LEGRO aims to further the investigation of technical problems involved in the realisation of mobile semi-autonomous vehicles that use "legs" instead of wheels to navigate in difficult and partly unstructured environments. The focus of the Group will be to fill the gap between the current state of experimental devices and programs, suited to operate in a laboratory setting, and the requirements of industrial product design. In particular, areas such as kinematic design and analysis, dynamic simulation and mechanical design for reliability, gait organisation and planning techniques, control techniques for real time equilibrium maintenance, sensorial information processing and sensor-based control, tactile information in autonomous obstacle avoidance, and man-machine interface design for various level of control, will be investigated.
The investigation will also involve the application of advanced object-oriented software engineering methods, software reuse technology and domain analysis, in order to obtain a product design that responds to the needs for a flexible, universal base module to be integrated into a modern IT-based system. In this context the evaluation of real time hardware and software architectures, real time operating systems and scheduling will be carried out.
The expertise of the Group is broad enough to tackle the design of a legged vehicle and its semi-autonomous guidance system. Sub-groups will be formed with closer affinities in goals and methods, that will concentrate on tackling specific topics. The coordinator will organise general Group meetings to review the state of advancement of research in specific areas. One of these meetings, probably near the conclusion of the Group activity, will be open to the international scientific community and to general public. A semi-annual LEGRO newsletter informing the public about the ongoing work will be distributed.

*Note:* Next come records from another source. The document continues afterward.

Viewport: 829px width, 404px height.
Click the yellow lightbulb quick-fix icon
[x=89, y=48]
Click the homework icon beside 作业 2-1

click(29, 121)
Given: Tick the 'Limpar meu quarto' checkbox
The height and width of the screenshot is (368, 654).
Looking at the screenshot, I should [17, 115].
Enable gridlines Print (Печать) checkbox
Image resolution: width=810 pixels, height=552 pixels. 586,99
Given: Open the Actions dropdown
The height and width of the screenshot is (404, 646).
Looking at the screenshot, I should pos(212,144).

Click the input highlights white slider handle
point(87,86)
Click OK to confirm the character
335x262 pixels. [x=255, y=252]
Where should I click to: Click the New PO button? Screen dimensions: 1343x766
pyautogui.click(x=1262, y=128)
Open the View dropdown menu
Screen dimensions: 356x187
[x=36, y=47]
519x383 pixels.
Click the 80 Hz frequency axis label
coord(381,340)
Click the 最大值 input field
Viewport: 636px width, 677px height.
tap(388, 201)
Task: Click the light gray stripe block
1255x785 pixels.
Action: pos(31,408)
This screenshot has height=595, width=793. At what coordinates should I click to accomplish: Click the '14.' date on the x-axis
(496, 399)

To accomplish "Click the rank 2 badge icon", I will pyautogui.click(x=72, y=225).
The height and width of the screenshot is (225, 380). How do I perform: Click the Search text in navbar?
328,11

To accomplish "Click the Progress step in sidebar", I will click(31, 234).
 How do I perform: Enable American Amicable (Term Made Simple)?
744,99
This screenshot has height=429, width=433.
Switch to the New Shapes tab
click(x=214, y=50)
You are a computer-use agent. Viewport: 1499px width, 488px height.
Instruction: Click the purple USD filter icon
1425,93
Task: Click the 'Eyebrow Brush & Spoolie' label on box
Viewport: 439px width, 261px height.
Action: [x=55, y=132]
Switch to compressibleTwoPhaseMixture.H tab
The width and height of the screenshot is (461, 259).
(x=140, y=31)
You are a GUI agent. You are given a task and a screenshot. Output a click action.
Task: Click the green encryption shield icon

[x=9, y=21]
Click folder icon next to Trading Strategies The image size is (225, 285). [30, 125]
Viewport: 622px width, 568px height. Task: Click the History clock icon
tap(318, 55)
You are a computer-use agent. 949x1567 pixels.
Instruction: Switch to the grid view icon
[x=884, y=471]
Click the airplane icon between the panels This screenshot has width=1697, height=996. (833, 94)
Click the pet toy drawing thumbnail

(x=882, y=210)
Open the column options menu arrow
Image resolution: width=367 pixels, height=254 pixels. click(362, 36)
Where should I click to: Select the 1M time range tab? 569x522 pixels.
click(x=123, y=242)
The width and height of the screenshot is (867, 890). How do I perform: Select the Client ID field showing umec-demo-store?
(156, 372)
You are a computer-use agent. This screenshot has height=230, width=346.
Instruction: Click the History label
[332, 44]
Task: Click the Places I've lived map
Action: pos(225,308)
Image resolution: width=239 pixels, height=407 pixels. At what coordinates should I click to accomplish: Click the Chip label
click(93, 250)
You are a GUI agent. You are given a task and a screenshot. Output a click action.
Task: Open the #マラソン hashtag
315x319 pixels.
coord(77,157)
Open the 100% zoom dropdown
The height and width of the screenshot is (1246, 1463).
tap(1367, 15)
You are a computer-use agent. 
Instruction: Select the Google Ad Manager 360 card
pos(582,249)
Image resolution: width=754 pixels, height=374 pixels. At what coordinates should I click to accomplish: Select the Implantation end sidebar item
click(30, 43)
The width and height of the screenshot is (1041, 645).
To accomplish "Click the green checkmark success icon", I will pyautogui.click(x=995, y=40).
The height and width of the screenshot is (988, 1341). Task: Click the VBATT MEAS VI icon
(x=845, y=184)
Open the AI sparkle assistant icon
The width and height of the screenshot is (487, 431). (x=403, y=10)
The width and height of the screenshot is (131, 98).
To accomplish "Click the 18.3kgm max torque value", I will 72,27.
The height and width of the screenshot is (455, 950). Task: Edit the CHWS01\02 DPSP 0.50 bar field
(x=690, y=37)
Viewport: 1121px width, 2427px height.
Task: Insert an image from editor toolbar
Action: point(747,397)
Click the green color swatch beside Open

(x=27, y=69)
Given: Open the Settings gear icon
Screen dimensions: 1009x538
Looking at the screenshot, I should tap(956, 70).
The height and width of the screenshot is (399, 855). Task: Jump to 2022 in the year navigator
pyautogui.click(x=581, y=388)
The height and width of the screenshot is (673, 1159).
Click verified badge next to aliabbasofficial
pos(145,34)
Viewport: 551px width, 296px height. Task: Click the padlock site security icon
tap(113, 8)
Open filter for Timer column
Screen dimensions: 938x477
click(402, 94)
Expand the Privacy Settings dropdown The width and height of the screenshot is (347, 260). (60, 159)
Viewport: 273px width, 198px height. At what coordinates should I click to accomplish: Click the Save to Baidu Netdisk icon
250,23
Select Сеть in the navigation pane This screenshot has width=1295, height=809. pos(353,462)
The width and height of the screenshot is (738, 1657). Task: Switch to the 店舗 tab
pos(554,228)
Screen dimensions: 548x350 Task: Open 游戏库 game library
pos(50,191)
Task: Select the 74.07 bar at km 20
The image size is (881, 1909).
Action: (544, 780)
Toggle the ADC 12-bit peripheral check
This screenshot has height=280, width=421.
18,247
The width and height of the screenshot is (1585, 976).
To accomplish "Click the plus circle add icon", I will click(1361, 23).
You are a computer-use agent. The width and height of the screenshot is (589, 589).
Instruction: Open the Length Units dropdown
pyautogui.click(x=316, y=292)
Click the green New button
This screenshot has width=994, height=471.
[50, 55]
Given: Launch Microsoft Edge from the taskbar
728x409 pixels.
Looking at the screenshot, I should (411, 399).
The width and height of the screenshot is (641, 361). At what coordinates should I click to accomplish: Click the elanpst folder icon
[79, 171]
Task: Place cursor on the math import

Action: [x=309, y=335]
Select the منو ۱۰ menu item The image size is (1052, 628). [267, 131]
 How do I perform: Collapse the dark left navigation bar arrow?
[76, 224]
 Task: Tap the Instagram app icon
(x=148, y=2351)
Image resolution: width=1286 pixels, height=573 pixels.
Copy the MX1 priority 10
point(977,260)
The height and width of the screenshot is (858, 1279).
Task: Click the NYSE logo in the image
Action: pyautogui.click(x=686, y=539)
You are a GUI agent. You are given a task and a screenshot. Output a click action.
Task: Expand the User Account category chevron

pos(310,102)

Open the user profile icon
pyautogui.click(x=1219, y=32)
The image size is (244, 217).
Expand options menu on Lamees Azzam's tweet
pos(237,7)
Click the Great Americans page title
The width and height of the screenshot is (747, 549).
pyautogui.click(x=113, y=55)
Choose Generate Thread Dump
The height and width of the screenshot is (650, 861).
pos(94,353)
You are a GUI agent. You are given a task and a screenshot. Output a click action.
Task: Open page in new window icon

Legged locomotion systems possess significant advantages over wheeled vehicles for moving on difficult terrains. Typical applications are in dangerous situations, as in decommissioning of nuclear plants, or in unstructured environments, as in planetary or underwater exploration, forestry, and mining. The IT aspects of this project also promise interesting results in the design of modular robotic components that do not stand alone, but are meant to be integrated into a larger, IT-driven system architecture. Only recently have methods in IT become available to assist this type of design in an effective way. The application of Object-Oriented software engineering methods and recent advances in software reuse and domain analysis will provide a common set of conventions and terminology for interfaces to other parts of the overall system architecture.